Work task » Extract precisely the lines of the entries below, from the first line through the line containing "This screenshot has width=652, height=344.".

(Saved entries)
....
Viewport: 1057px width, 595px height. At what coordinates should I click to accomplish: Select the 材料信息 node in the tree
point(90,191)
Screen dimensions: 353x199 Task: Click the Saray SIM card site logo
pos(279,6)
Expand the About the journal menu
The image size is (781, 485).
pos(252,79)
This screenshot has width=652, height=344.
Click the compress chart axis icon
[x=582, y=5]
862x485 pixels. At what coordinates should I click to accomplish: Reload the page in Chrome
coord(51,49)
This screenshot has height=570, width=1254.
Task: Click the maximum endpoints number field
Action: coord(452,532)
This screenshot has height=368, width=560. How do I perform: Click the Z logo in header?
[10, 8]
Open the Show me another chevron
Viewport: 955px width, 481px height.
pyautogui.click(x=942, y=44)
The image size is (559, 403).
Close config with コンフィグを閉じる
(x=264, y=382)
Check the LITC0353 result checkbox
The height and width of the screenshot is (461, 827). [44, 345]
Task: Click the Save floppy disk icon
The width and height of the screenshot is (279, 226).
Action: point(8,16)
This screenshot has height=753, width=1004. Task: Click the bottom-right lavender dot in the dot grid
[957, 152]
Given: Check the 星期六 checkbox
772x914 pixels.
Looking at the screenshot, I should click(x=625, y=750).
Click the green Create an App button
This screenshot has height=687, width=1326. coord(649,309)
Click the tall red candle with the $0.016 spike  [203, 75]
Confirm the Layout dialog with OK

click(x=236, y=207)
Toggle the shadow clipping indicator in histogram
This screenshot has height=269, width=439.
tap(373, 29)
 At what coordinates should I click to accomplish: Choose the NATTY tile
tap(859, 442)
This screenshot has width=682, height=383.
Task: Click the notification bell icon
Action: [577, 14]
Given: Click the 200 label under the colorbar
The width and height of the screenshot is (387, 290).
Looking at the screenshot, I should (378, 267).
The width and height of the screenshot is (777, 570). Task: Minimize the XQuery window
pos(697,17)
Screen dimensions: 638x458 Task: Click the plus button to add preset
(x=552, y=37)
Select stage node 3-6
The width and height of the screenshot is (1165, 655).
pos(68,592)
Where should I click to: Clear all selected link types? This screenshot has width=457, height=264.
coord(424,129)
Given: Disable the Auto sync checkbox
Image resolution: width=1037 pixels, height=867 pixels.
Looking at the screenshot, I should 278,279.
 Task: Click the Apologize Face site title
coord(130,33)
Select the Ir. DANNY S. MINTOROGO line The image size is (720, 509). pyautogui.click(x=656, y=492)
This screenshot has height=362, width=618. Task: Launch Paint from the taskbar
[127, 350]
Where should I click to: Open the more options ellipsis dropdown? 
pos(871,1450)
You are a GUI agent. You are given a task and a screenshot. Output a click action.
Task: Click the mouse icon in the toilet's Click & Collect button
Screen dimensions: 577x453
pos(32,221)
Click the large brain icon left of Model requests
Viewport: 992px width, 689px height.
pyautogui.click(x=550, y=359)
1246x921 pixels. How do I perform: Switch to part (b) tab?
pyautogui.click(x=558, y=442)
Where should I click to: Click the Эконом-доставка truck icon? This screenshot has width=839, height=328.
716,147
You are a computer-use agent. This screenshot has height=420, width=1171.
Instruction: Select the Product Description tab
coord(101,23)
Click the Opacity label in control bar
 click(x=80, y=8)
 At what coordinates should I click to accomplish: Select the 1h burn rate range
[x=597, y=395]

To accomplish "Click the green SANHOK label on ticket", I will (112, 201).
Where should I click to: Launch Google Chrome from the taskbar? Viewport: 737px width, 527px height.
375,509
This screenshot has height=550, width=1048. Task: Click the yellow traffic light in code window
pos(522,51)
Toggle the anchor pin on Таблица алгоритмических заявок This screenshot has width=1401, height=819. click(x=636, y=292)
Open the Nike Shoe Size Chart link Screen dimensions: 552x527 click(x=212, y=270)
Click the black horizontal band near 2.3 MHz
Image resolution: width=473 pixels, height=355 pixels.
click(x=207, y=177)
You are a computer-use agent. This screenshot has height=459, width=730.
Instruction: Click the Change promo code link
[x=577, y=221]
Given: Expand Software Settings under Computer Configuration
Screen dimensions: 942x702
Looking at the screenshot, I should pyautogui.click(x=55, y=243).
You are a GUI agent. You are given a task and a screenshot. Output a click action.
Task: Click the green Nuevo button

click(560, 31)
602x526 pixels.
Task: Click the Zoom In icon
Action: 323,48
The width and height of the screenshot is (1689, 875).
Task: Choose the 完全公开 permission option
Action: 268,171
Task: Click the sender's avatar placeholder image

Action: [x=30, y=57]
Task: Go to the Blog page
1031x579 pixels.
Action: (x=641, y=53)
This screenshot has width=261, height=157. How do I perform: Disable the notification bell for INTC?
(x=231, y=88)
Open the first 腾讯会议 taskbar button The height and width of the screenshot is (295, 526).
....
Task response »
Viewport: 1057px width, 595px height. At what coordinates should I click to accomplish: Select the 材料信息 node in the tree
point(90,191)
Screen dimensions: 353x199 Task: Click the Saray SIM card site logo
pos(279,6)
Expand the About the journal menu
The image size is (781, 485).
pos(252,79)
This screenshot has width=652, height=344.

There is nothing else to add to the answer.